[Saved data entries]
++++++++++
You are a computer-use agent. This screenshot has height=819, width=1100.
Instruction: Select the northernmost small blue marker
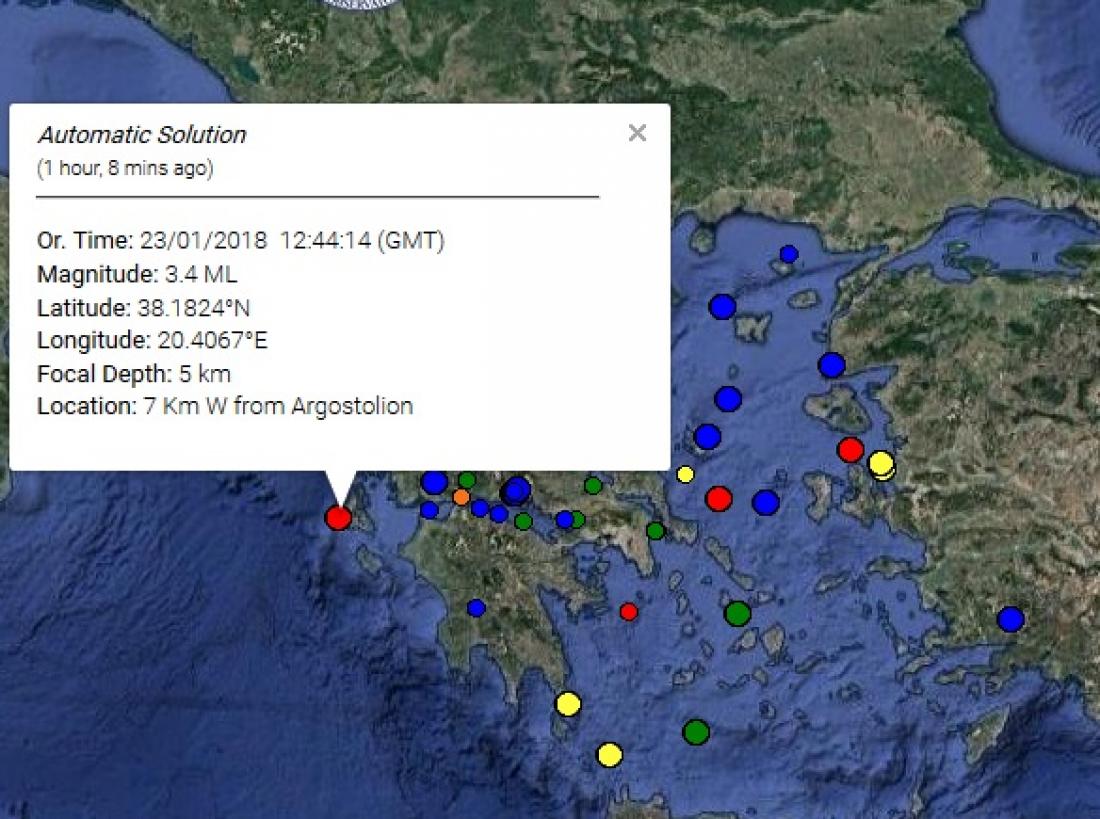tap(788, 254)
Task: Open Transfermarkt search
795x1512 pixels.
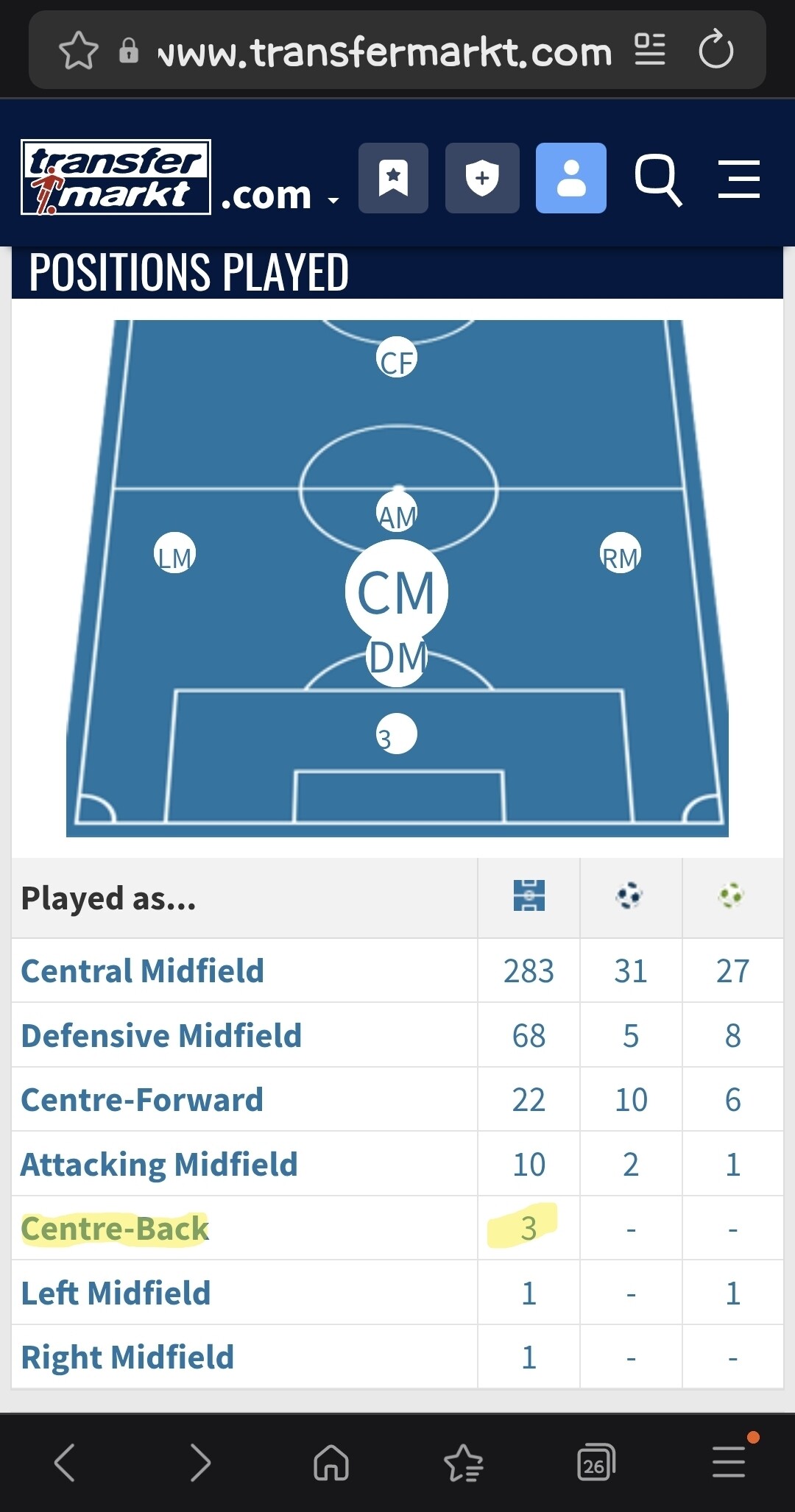Action: pyautogui.click(x=657, y=180)

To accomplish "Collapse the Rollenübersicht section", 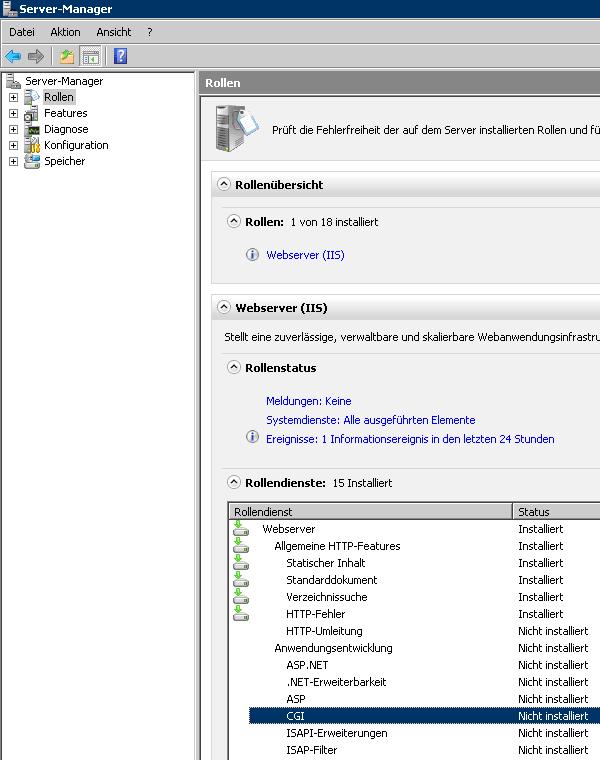I will 222,185.
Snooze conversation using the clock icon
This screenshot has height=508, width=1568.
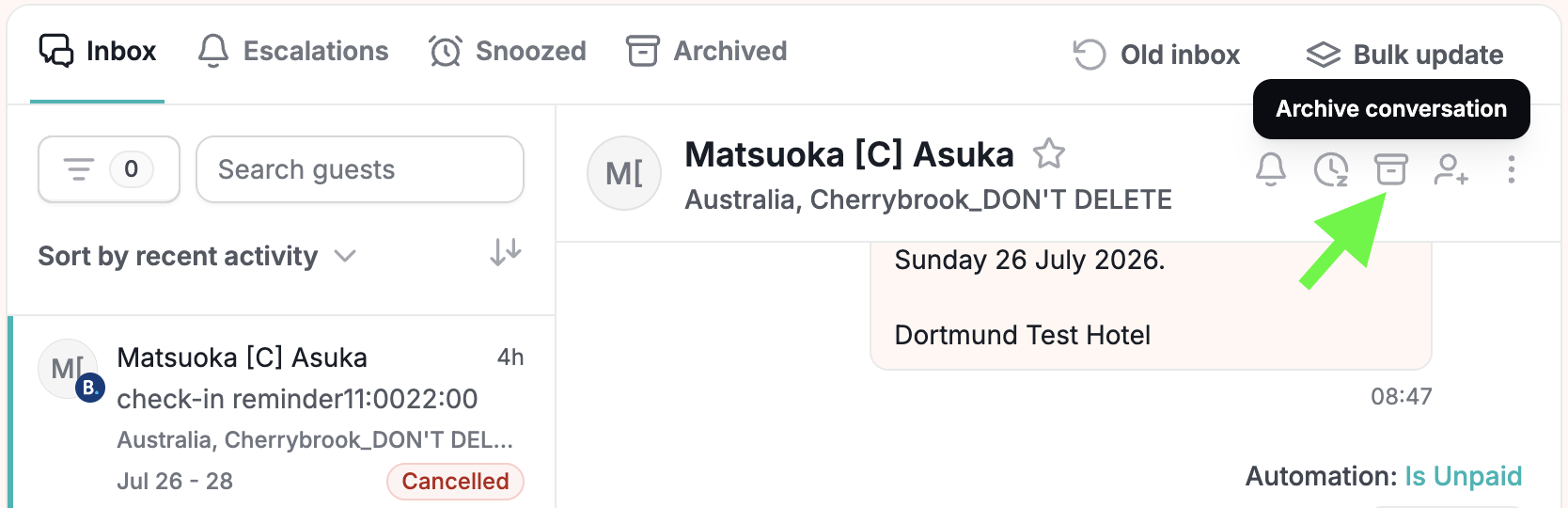[x=1331, y=169]
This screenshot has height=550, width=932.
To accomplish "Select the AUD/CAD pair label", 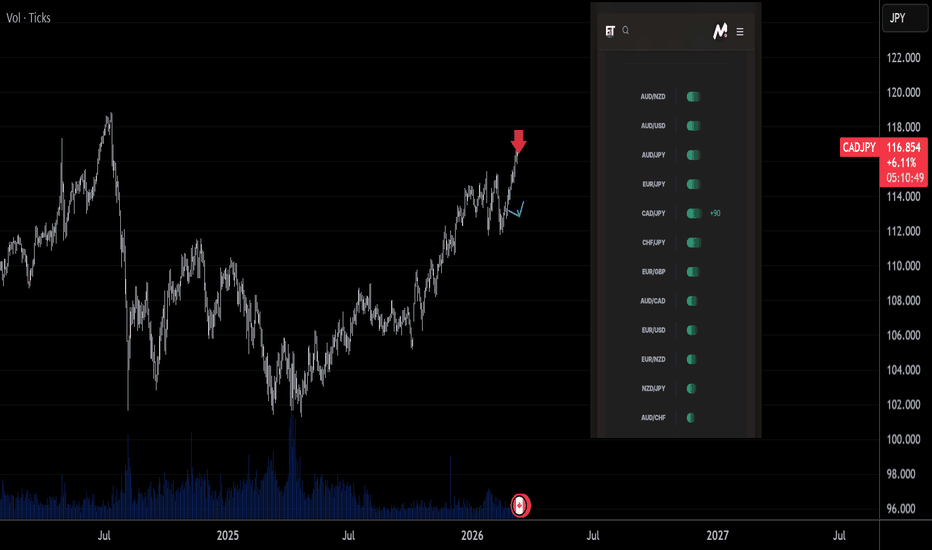I will (653, 301).
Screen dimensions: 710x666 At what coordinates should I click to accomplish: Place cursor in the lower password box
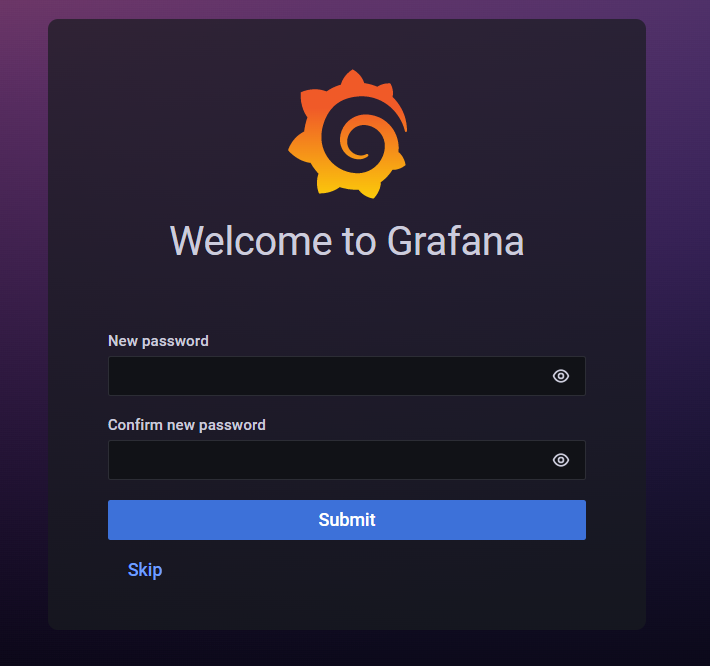click(x=347, y=460)
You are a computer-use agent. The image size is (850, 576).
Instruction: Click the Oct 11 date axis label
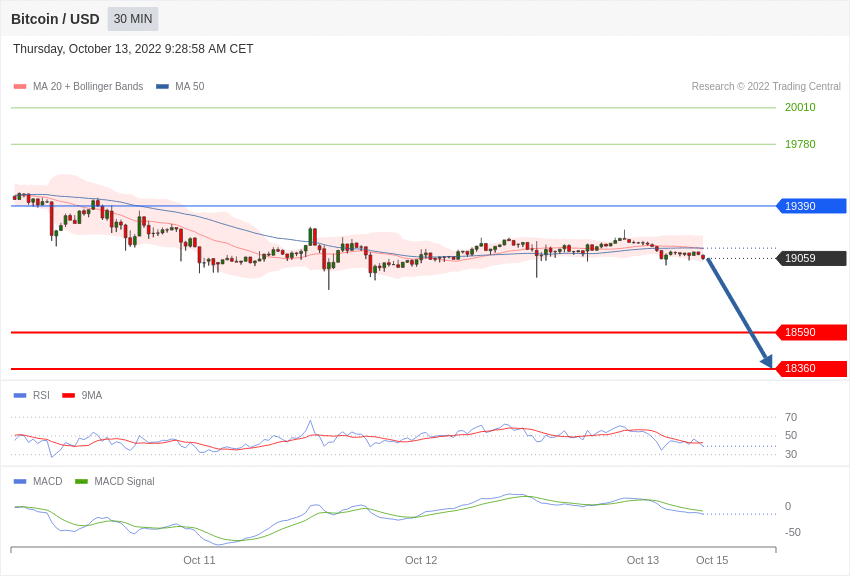tap(199, 560)
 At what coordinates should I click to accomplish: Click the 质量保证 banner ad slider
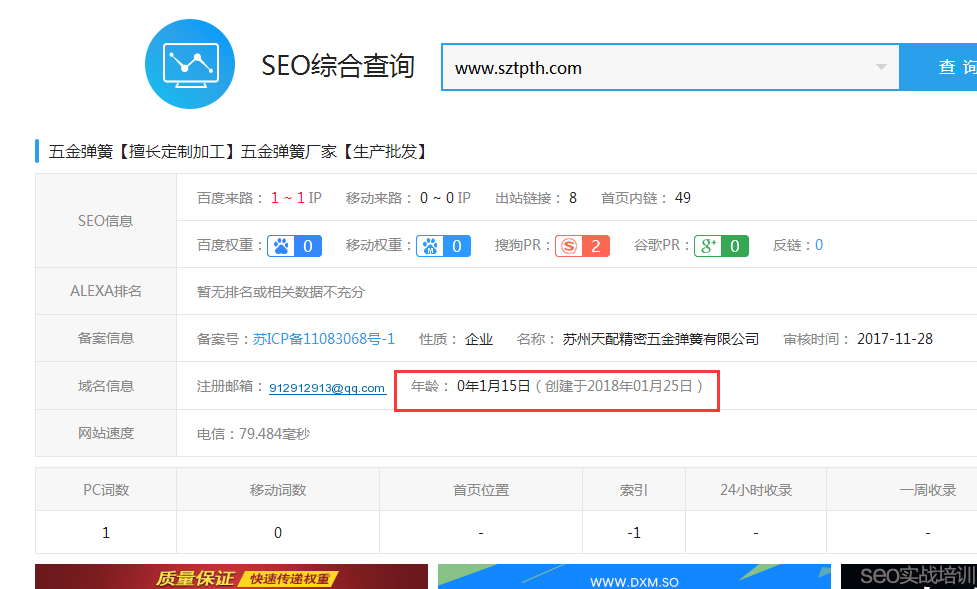[x=230, y=577]
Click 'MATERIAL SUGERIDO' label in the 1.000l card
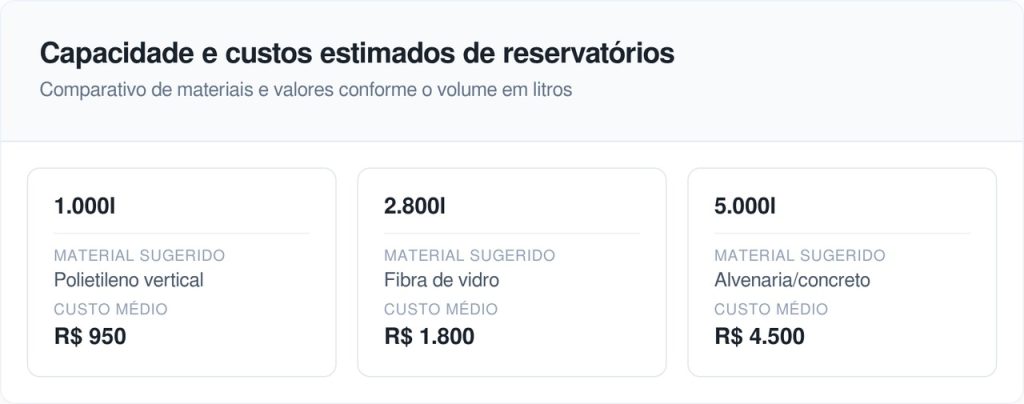 [x=139, y=256]
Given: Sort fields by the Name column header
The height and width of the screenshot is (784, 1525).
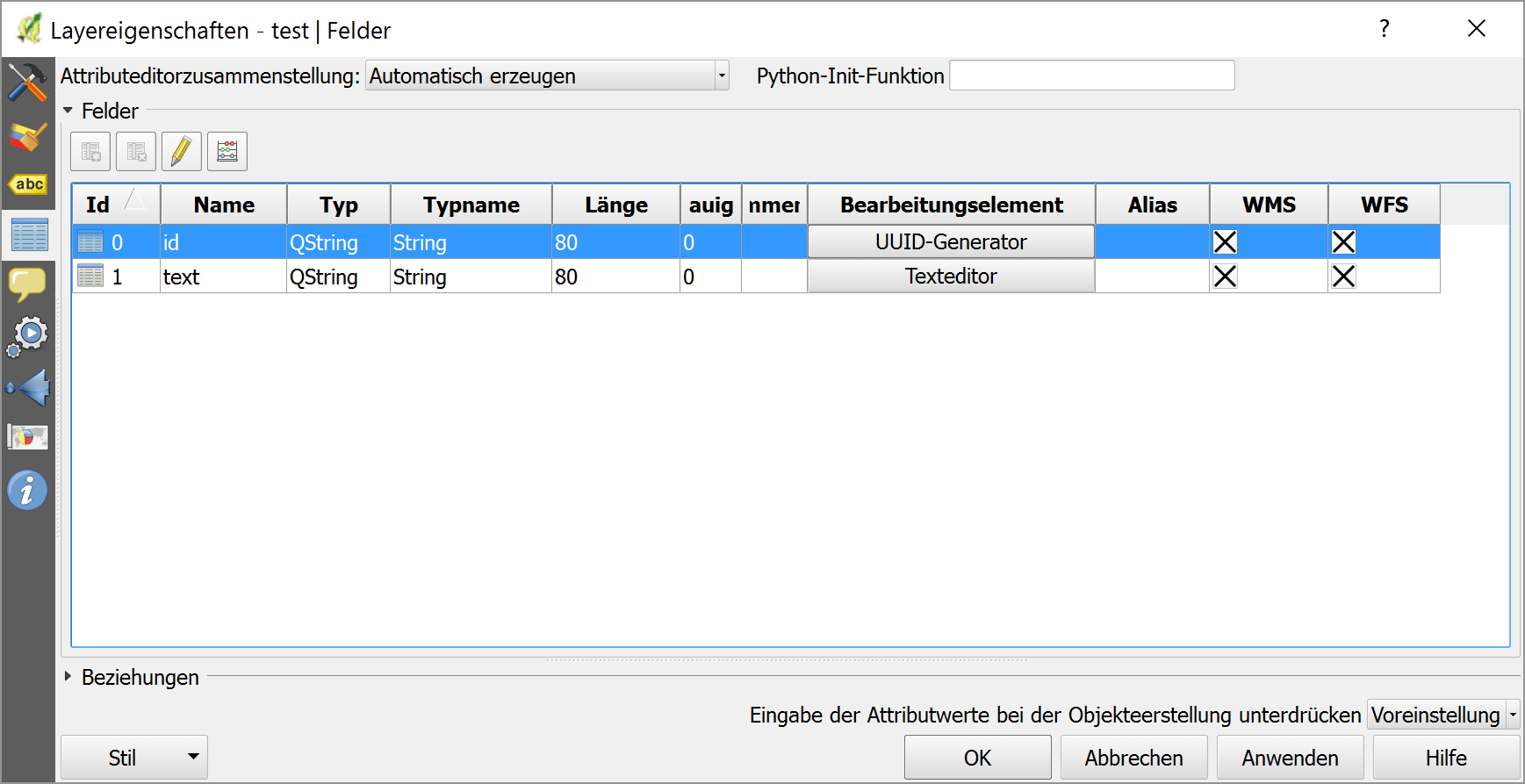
++++++++++
Exercise details —
Make a copy of each line in the records that has the word "computer".

Result of this task —
You are a computer-use agent. This screenshot has height=819, width=1100.
You are a computer-use agent. The image size is (850, 576).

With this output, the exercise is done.